Extract:
■ ■ ■ ■ ■

I'm experimenting with the python module wikipedia
which is a wrapper for the wikipedia API. In particular I'm looking at the links
API, which as I understand should return a 'List of titles of Wikipedia page links on a page', i.e. all the references to other wikipedia pages within the text of the page I'm querying about. When I look at the result for the article on Google, I get a list of links as expected (wikipedia titles in JSON format). The problem is that there seem to be links listed there that do not appear on the Google page. I thought maybe it's including links to Google, but that doesn't work either, in particular, the third link returned in the JSON structure is to ADATA
. I don't see a link to ADATA anywhere on the Google page, nor a link to Google anywhere on the ADATA
page. Is this a bug or am I missing something obvious?

■ ■ ■ ■ ■

Supplied material:
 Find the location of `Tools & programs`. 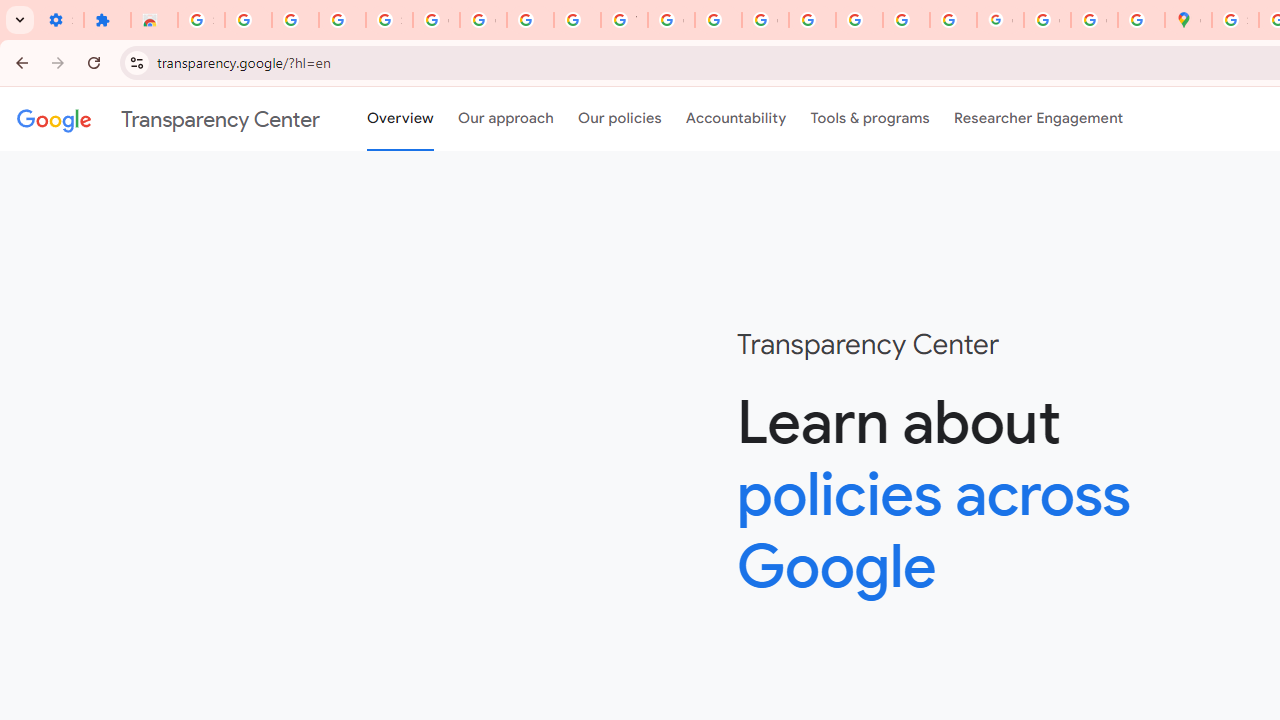

Tools & programs is located at coordinates (870, 119).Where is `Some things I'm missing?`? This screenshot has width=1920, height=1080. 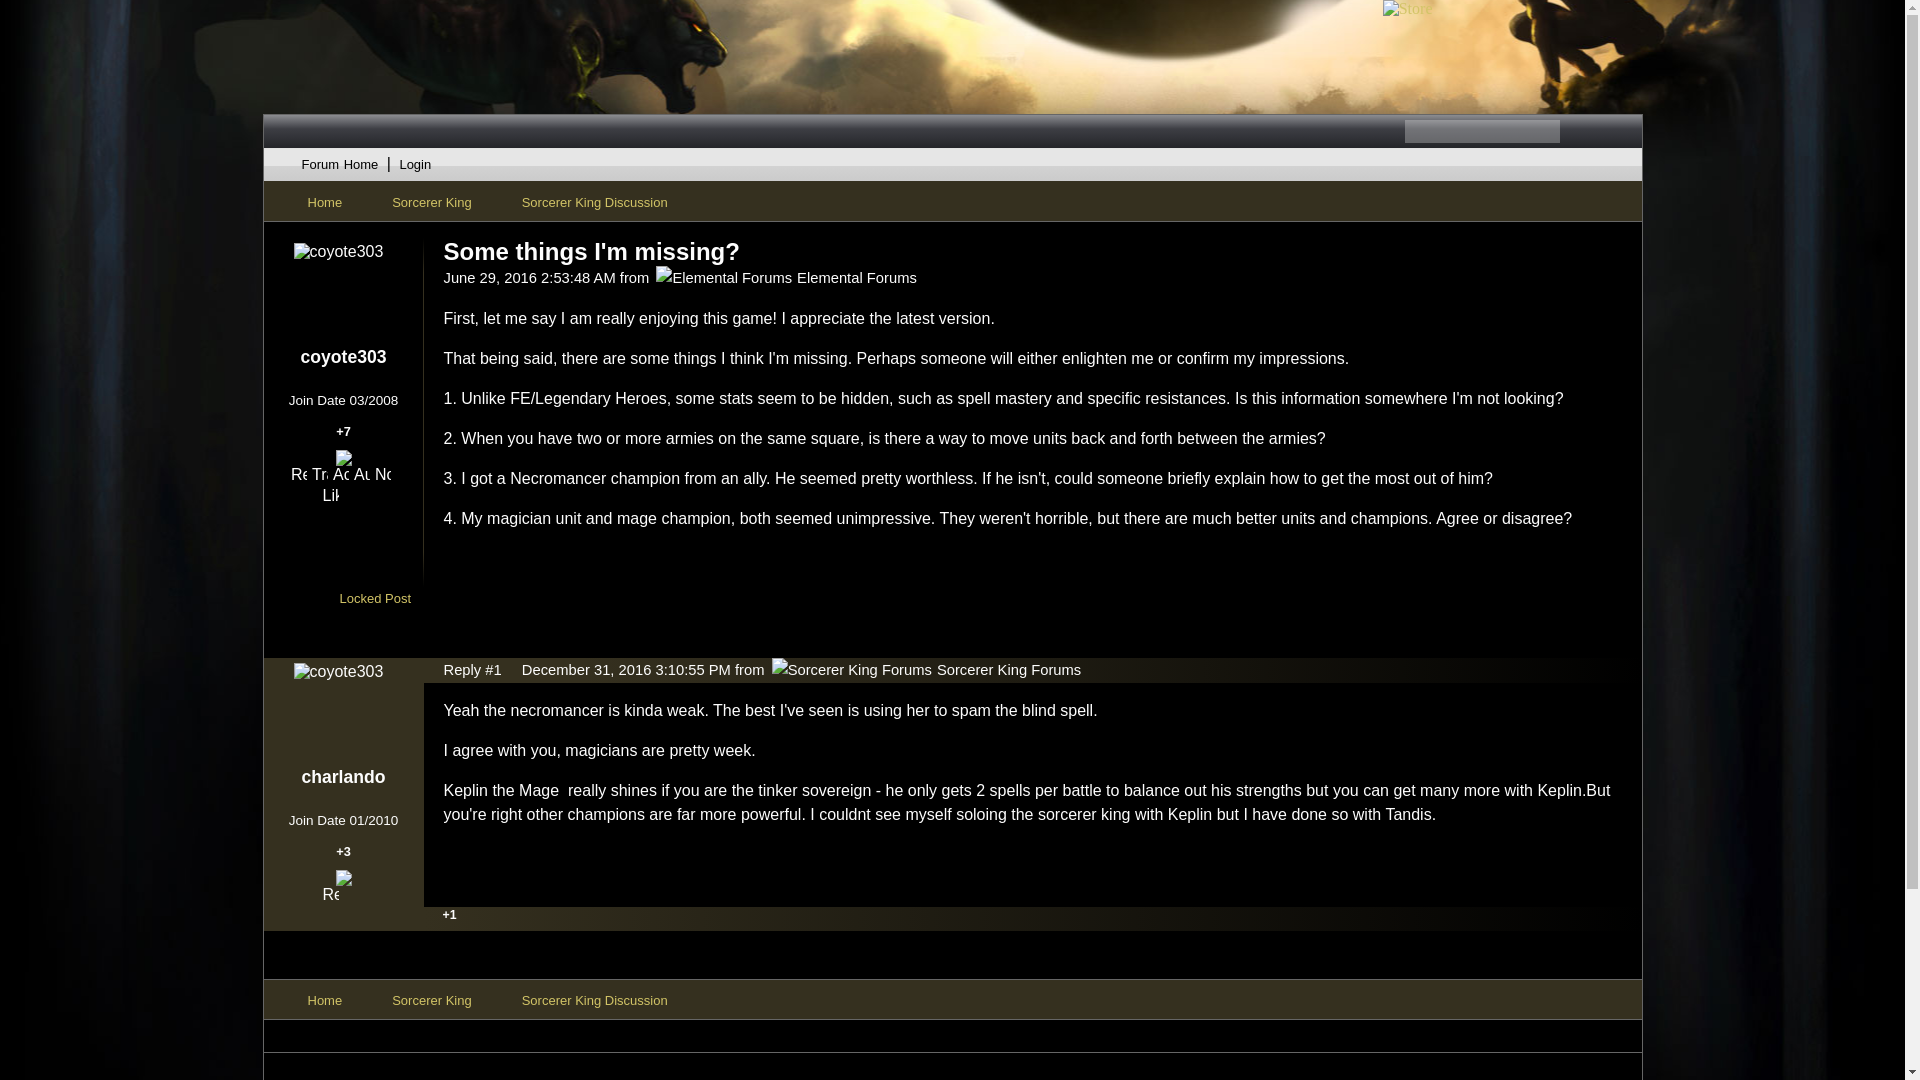
Some things I'm missing? is located at coordinates (591, 251).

■ ■ ■ ■ ■

Exercise instructions:
(a) In the forum post about the Python wikipedia module, what possible explanations does the poster raise for the unexpected link? List them all.
(b) In the forum post about the Python wikipedia module, which page is the third link in the returned JSON structure?
(c) Write a continuation of the forum post about the Wikipedia links API, picking up right after its final sentence.

Responses per task:
(a)
- The results might include pages that link to Google.
- It might be a bug.
- The poster might be missing something obvious.

(b) ADATA

(c)
I believe this link is enough to reproduce the issue:
https://en.wikipedia.org/w/api.php?action=query&titles=Google&prop=links
The result I see looks like this:
{
"continue": {
"plcontinue": "1092923|0|Aardvark_(search_engine)",
"continue": "||"
},
"query": {
"pages": {
"1092923": {
"pageid": 1092923,
"ns": 0,
"title": "Google",
"links": [
{
"ns": 0,
"title": "111 Eighth Avenue"
},
{
"ns": 0,
"title": "2600: The Hacker Quarterly"
},
{
"ns": 0,
"title": "ADATA"
},
. . .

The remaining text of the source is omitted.